Reputation: 29209
I have the following file name changing log table.
ChangeNameLog(Date, OldName, NewName)
Primary key: Date, OldName
The data of the table looks like
Date OldName NewName 1/1 aaa bbb 1/2 bbb ccc 1/3 ccc bbb 1/4 bbb ddd 2/1 xx yy 2/2 yy zz
(The file name aaa was changed to bbb, and then to ccc, bbb, ddd later
The file name xx was changed to yy, and then to zz)
I want to get the oldest name for all the new names. The result will look like
Date NewName OldestName 1/2 bbb aaa 1/3 ccc aaa 1/4 ddd aaa 2/1 yy xx 2/2 zz xx
Is anyway to write a Transact-SQL (Version 2008 is fine) without using cursor to loop the logging table?

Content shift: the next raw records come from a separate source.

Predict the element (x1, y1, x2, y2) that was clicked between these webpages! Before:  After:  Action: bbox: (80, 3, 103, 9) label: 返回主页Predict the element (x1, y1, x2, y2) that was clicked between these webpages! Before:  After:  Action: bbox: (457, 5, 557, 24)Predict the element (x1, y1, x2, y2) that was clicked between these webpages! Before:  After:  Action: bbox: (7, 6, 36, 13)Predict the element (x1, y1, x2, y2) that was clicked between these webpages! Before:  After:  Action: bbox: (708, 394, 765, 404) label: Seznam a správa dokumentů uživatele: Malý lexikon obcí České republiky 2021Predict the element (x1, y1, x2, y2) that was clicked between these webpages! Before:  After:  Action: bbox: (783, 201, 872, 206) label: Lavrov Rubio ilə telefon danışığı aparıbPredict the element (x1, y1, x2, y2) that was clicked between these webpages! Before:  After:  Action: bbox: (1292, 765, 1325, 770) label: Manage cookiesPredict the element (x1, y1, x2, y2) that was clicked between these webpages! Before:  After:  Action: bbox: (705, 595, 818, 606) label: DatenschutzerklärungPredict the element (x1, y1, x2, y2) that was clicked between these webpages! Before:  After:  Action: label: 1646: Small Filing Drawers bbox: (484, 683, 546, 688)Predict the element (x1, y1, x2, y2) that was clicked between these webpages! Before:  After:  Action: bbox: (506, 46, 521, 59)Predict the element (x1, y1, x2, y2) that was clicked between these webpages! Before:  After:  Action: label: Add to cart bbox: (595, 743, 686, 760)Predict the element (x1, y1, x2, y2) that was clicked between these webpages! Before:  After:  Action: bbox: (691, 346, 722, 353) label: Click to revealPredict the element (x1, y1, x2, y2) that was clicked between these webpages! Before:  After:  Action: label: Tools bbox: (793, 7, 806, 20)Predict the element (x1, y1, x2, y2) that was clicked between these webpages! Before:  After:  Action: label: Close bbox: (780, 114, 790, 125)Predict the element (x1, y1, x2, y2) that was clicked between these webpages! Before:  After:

The following SQL can be used to prepare the data.
declare @log table (
Date Date, OldName varchar(20), NewName varchar(20) not null
primary key (Date, OldName)
);
-- The real table also have the following CK
-- create unique index IX_CK on @log (Date, NewName)
insert into @log values
('2012-01-01', 'aaa', 'bbb')
,('2012-01-02', 'bbb', 'ccc')
,('2012-01-03', 'ccc', 'bbb')
,('2012-01-04', 'bbb', 'ddd')
,('2012-01-05', 'ddd', 'eee')
,('2012-01-03', 'xx', 'yy')
,('2012-02-02', 'yy', 'zz')
,('2012-02-03', 'zz', 'xx')
;
Upvotes: 1
Views: 182
Reputation: 29209
My own solution:
declare @log table (
Date Date, OldName varchar(20), NewName varchar(20)
primary key (Date, OldName)
);
insert into @log values
('2012-01-01', 'aaa', 'bbb')
,('2012-01-02', 'bbb', 'ccc')
,('2012-01-03', 'ccc', 'bbb')
,('2012-01-04', 'bbb', 'ddd')
,('2012-01-05', 'ddd', 'eee')
,('2012-01-03', 'xx', 'yy')
,('2012-02-02', 'yy', 'zz')
,('2012-02-03', 'zz', 'xx')
;
;with m as (
select Date, OldName, NewName, 1 as L
from @log
union all
select l.Date, m.OldName, l.NewName, L + 1
from @log l join m on l.Date > m.Date and l.OldName = m.NewName
)
select *
from m
where L = (select MAX(l) from m m1 where NewName = m.NewName and Date = m.Date)
order by 1
Output:
The following result shows that the two original names are aaa and xx.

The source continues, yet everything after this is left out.